Realtree Road Trips Producer Bryan Brown says the gobbling in Georgia is hit or miss based mostly on the weather conditions, but gobblers have been working right for the most part since opening day.

“Tyler and I had a quick hunt in Harris County Tuesday morning after the storm. We got close to a group of gobblers right off the roost. They gobbled good but steadily worked away from us. We didn’t have time to make a big loop around them. Other reports I’ve gotten from the last two days is very little gobbling after they fly down,” Brown said.

Realtree’s funny man Michael Pitts said he hasn't had much luck in Georgia.
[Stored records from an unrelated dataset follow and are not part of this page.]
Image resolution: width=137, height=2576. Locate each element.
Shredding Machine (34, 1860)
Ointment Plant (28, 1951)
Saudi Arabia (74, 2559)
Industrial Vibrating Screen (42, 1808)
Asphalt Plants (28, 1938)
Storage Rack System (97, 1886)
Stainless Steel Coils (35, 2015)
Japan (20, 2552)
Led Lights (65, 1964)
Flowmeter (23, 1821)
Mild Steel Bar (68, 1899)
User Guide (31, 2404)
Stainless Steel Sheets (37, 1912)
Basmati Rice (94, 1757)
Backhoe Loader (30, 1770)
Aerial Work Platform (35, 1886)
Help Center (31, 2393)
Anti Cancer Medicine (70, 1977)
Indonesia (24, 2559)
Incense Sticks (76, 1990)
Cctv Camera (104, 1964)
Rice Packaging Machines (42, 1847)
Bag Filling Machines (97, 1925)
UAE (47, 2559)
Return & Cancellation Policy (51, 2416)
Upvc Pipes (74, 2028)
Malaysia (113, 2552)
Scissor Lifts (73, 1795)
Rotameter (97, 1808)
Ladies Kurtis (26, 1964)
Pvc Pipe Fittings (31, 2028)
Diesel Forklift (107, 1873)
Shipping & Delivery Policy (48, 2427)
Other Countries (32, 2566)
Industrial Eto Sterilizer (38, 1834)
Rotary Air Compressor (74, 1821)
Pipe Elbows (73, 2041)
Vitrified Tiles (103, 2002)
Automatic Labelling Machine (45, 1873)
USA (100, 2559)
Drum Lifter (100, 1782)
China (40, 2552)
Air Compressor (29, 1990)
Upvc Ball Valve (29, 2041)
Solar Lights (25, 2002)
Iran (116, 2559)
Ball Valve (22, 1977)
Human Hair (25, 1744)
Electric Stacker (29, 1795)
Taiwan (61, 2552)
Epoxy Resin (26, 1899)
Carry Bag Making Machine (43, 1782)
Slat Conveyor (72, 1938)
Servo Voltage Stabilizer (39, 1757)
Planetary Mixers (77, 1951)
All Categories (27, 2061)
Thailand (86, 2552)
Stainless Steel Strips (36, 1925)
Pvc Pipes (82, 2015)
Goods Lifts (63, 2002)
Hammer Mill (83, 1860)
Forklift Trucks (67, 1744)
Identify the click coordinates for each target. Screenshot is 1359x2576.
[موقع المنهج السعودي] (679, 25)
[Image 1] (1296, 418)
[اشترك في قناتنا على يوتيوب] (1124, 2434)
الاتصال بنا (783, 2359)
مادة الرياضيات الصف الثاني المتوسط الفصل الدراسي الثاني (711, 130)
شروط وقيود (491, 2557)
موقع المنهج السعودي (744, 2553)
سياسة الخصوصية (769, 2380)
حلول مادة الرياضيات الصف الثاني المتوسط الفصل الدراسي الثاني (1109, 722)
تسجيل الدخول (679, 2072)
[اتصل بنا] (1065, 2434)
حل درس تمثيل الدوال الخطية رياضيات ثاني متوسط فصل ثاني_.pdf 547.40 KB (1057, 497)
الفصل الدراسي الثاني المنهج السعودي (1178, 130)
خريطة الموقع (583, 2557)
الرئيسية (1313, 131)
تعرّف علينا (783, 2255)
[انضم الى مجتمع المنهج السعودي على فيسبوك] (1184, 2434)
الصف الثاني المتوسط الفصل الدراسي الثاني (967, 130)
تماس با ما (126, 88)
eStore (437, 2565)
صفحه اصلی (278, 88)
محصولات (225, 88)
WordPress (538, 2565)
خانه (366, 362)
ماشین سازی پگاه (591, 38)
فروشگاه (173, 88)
“On opening day, the birds were tight-lipped. I didn’t hear a gobble all day long. This is typical on the acreage I hunt and it can be very frustrating at times. On a good note, I did see a decent amount of turkey sign while walking the woods. I hunted again the following Tuesday morning and only heard one bird on the roost, and he only gobbled one time. I think the bird numbers are a little down on the property I hunt here in Georgia. I'm not seeing a lot of hens this year and that concerns me. It seems we had a poor hatch last year as I am not seeing as many jakes as I typically do. I’ve been taking a beating here locally this year, but this land typically gets better as season goes on, so we will see. Tomorrow is a new day, and I will be there at daylight to see what happens.”

Adam Butler, wild turkey program coordinator for the Mississippi Department of Wildlife, Fisheries & Parks, said, “The weather has been pleasant and mild so far with lots of bluebird days. In a normal year, gobbling activity would be peaking about now, but most reports are still hit or miss, with very little gobbling on the ground later in the morning. Flocks seem to be breaking up, though, and I do expect activity to get better. Nearly everyone I talk to is happy with the number of birds they’re seeing, however.”

We haven’t received a report from Florida this week, but those who want to keep up with Florida’s harvest numbers this season can check out THE HUNTER’S TOOLBOX, which is updated by the Florida Fish and Wildlife Conservation Commission. It features harvest reports by map, land type and by day.

North Carolina, Kentucky, Louisiana, and Tennessee all opened this past weekend (youth-only seasons in some cases) and we’ll update on the gobbler action and success rate in these states in our next Strut Report.